「なんでできないの?」は部下を追い詰めるだけ|答えが返ってくる聞き方とは
こんにちは。女性管理職21年の いくみ(@nesan_blogger)です。
管理職になりたての頃、つい言いがちだった言葉があります。
「なんでできなかったの?」
部下さんがミスをした時、期限に間に合わなかった時、つい口から出てしまう。原因を知りたくて聞いているつもりでした。
でも、あるとき気付いたのです。
その一言は、原因を探す言葉ではなくて、相手を追い詰める言葉なのだと。
解説します。
答えられない質問はすべきではない
逆の立場で考えてみるとわかります。
「なんで?」と聞かれたら、責められているように感じるし言い訳を探し始めます。
つい、それを伝えてしまおうものならば「言い訳するな」と言われるのが関の山…だから、黙ってしまう。答えられないんです。
もちろん、できなかったことの原因を紐解いて改善へと繋げていく、そのための手助けは上司の役目です。
でも、責め口調では部下さんはどうにも答えられない。結果、情報が出てこない。改善のヒントも見えてこない。
答えられない質問は、すべきではありません。
では、どう訊ねればよいでしょうか?

「なんで」ではなく、「どこが」
例えば「どこが難しかった?」
「なんでできなかったの?」は、責める言葉。
「どこが難しかった?」は、一緒に考える言葉。
この違いは、大きいんです。
このように問うと部下さんは具体的に答えてくれます。同じ出来事でも、言葉が変わると会話が変わる。そして、チームの空気も変わる。
「この部分の判断に迷いました」
「必要な情報が手に入らなくて」
「時間が足りませんでした」
すると、じゃあ次はどうすればいいか?一緒に考えられる。同じミスを繰り返さないための対策が見えてくる。
質問の語彙を丁寧に選ぶことは、本当に大切なものです。

「なんでできなかったの?」を封印
「なんで?」ではなく「どこが?」
「なぜできない?」ではなく「何が必要?」
「どうしてやらない?」ではなく「どうすればできる?」
ほんの少しの言葉の違いが、部下の心を開くか、閉ざすか。その分かれ道になるのです。
管理職21年やってきて、今でも時々「なんで?」と言いそうになることがあります。でも、そこでぐっと飲み込んで、言葉を選び直す。それが、チームを守ることでもありますよね。
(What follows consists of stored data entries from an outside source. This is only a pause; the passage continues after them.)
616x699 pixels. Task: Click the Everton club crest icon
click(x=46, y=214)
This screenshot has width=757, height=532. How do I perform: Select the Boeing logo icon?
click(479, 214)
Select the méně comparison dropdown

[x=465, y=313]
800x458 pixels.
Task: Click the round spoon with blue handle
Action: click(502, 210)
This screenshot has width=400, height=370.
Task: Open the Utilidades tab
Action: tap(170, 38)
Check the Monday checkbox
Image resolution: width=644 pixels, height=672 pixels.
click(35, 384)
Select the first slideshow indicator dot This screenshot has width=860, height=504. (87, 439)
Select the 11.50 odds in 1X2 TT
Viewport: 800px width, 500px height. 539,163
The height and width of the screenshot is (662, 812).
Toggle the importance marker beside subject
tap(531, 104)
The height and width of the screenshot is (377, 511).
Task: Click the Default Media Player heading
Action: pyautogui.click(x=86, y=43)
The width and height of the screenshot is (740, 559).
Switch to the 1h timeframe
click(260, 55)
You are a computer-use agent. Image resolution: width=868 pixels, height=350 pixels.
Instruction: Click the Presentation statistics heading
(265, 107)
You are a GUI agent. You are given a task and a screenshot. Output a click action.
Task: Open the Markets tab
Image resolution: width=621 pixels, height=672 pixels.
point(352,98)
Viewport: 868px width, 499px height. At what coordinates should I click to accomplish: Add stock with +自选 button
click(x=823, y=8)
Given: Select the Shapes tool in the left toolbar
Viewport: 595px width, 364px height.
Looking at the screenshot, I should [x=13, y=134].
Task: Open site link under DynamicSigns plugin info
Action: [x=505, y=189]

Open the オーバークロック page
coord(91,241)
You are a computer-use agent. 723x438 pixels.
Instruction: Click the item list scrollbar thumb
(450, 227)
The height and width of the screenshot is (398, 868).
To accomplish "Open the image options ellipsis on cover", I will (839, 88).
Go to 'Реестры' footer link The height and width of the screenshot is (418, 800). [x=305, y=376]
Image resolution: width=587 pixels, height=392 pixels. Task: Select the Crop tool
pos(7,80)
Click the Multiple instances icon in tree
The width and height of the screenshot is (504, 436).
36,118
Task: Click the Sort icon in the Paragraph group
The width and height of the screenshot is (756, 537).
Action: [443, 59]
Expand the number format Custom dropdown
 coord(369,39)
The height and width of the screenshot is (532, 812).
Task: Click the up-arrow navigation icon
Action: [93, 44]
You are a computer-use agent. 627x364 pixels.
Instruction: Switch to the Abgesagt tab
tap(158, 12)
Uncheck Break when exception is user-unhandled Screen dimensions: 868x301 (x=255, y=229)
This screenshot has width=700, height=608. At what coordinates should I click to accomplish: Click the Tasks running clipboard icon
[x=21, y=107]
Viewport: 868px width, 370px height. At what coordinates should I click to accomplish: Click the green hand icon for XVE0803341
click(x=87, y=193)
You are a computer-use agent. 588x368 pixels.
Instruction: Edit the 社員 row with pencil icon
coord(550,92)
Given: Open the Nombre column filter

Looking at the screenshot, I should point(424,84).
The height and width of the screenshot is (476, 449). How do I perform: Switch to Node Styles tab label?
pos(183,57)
先日、このことをX(旧Twitter)に投稿したら、ありがたいことに共感をもらいました。
「本当にその通りですね。『なぜできなかった?』は報告を止めますが、『どこで詰まった?』に変えると改善の情報が出てくるんですよね。問い方ひとつで、組織の学習速度が変わると感じます」
まさに、言い得て妙。
「なんでできなかったの?」を封印。これからも心していきたいです。